American television journalist

Alexandra E. Witt (born April 9, 1961) is an American television journalist. She joined MSNBC in 1999 and became the longest-serving anchor for the network. She hosted weekend news programming for the network, notably, Alex Witt Reports on MS NOW, where she also previously hosted MSNBC Live and Morning Joe First Look. She is currently a fill-in daytime anchor on MS NOW through the end of 2026.

==Early life and education==
Witt was born in Pasadena, California, and grew up in the Hancock Park neighborhood of Los Angeles. Her father, Charles B. Witt, worked as noted thoracic surgeon in Los Angeles. She attended the Marlborough School for Girls in Los Angeles and graduated from the University of Southern California, where she studied journalism and international relations.

==Career==
Witt began her television career as a field producer for local Los Angeles stations KCBS-TV and KNBC-TV. She next became a field producer for NBC's Today in Burbank, California. There, she was advised to become a news anchor. Her first on-air position was at KCBA in Salinas, California, where she worked as a reporter from 1990 to 1992. She left her job to raise her child. When her husband began working for CBS News, and devastated by the coverage of TWA Flight 800, Witt resumed her anchoring career. She was hired as a freelance reporter at New York City's WNYW-TV from 1996 to 1998.

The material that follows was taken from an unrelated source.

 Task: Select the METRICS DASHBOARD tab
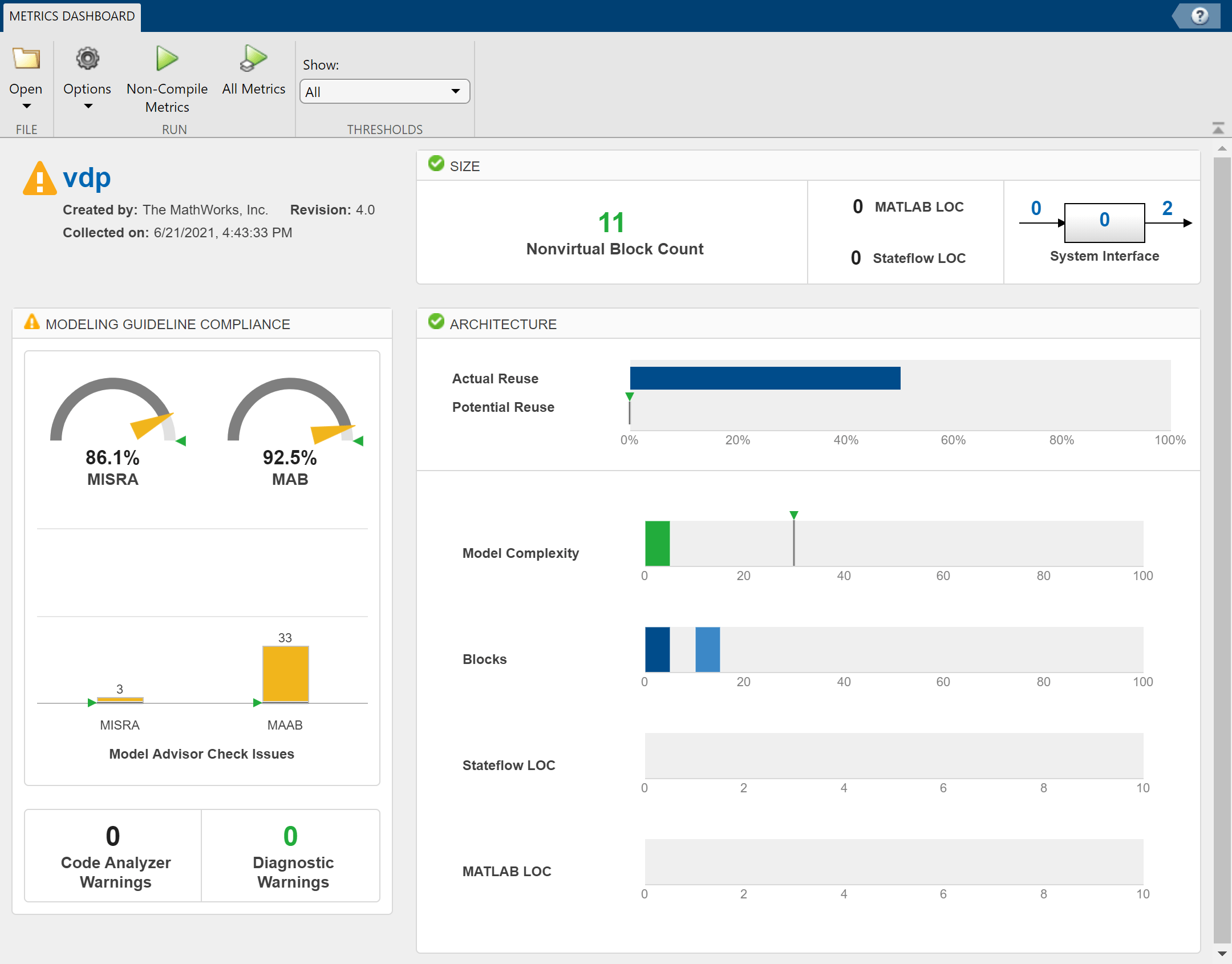[x=72, y=16]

In 1999, Witt was hired by MSNBC as an overnight anchor by Eric Sorenson, then MSNBC's general manager, whom Witt had known at KCBS. During her time, she was a frequent substitute news anchor for the MSNBC Live news block on weekdays. In August 2011, she began anchoring the program Weekends with Alex Witt. In 2021, it was rebranded as Alex Witt Reports.

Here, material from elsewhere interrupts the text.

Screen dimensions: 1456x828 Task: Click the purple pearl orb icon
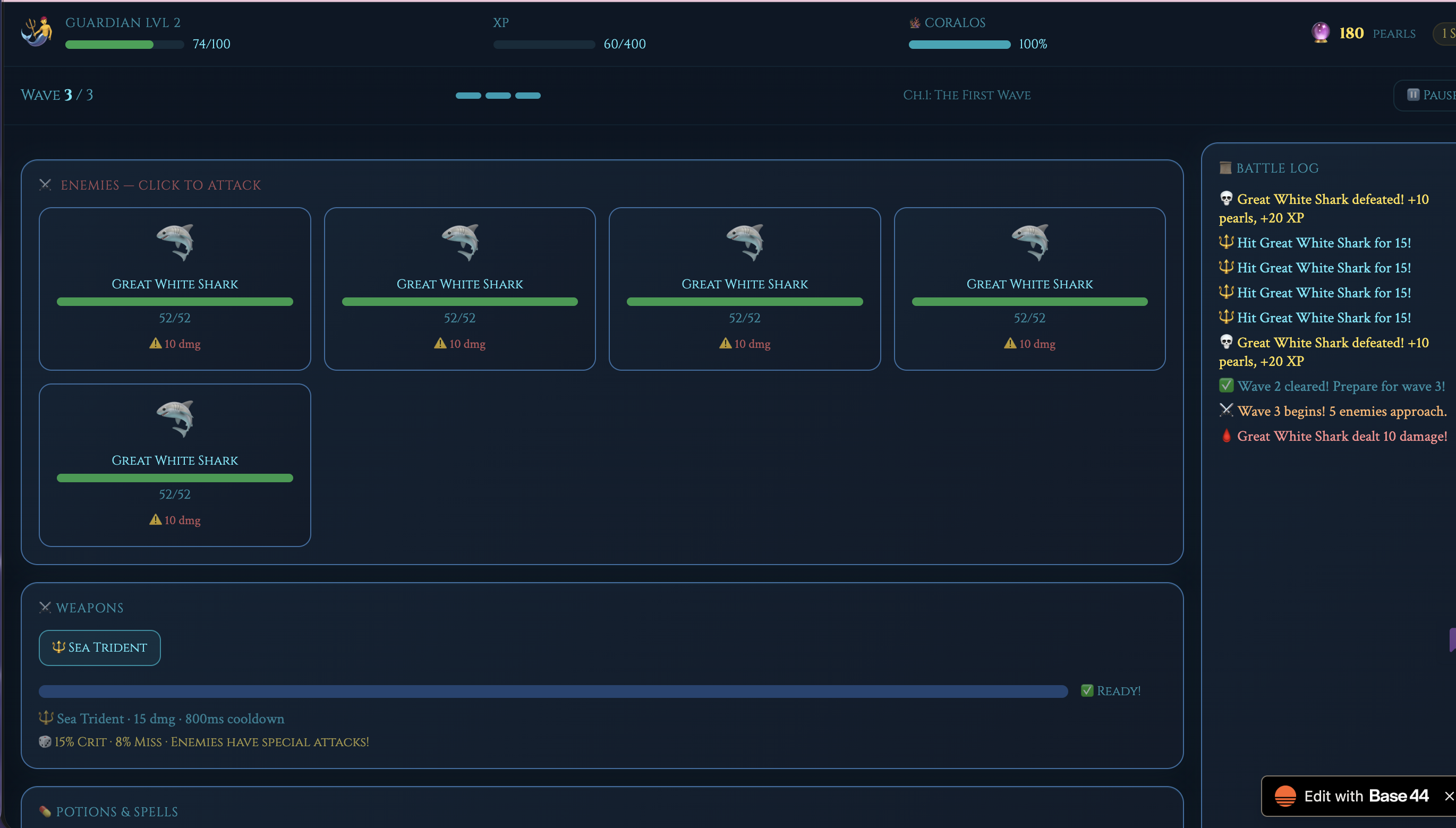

On June 26, 2026, MS NOW announced that Witt would leave her regular anchor role later that same year. Her last broadcast of Alex Witt Reports was on September 6, 2026, ending 27 years as an anchor at the network. Antonia Hylton succeeded her in the weekend time slot with The Assignment. Witt is expected to make occasional daytime appearances on MS NOW through the end of 2026.

==Personal life==
Witt is married to TV producer Bill Sorensen.

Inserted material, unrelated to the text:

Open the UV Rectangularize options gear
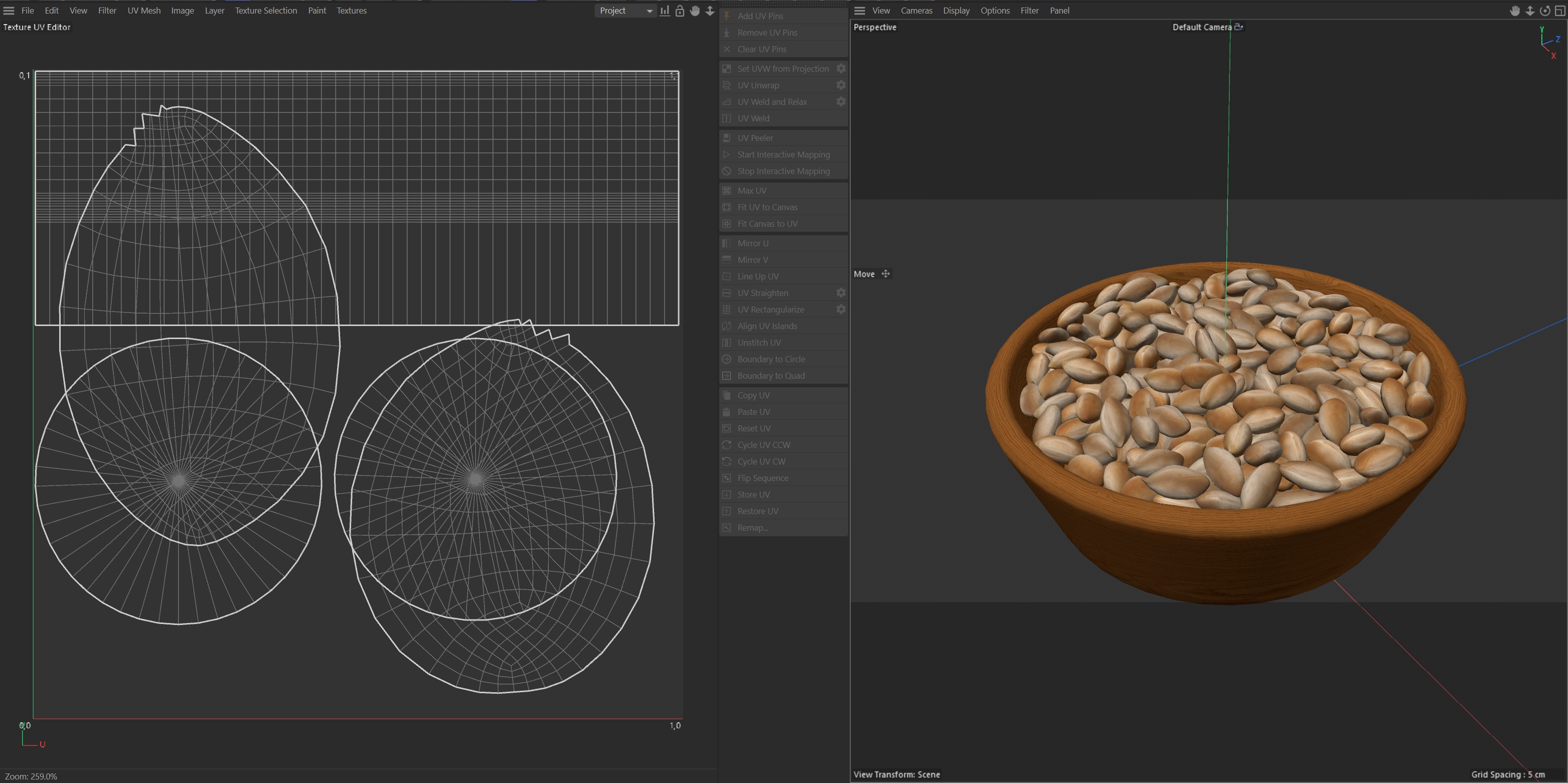The width and height of the screenshot is (1568, 783). [841, 309]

She was a former member of the all-female rock band Mrs. Robinson. In 2001, the group released its debut album and performed at several venues, including a performance of the national anthem at Shea Stadium before a New York Mets versus Philadelphia Philliesgame. In a 2018 interview with Politico, Witt said that she is a distant cousin to George Washington, seven generations removed.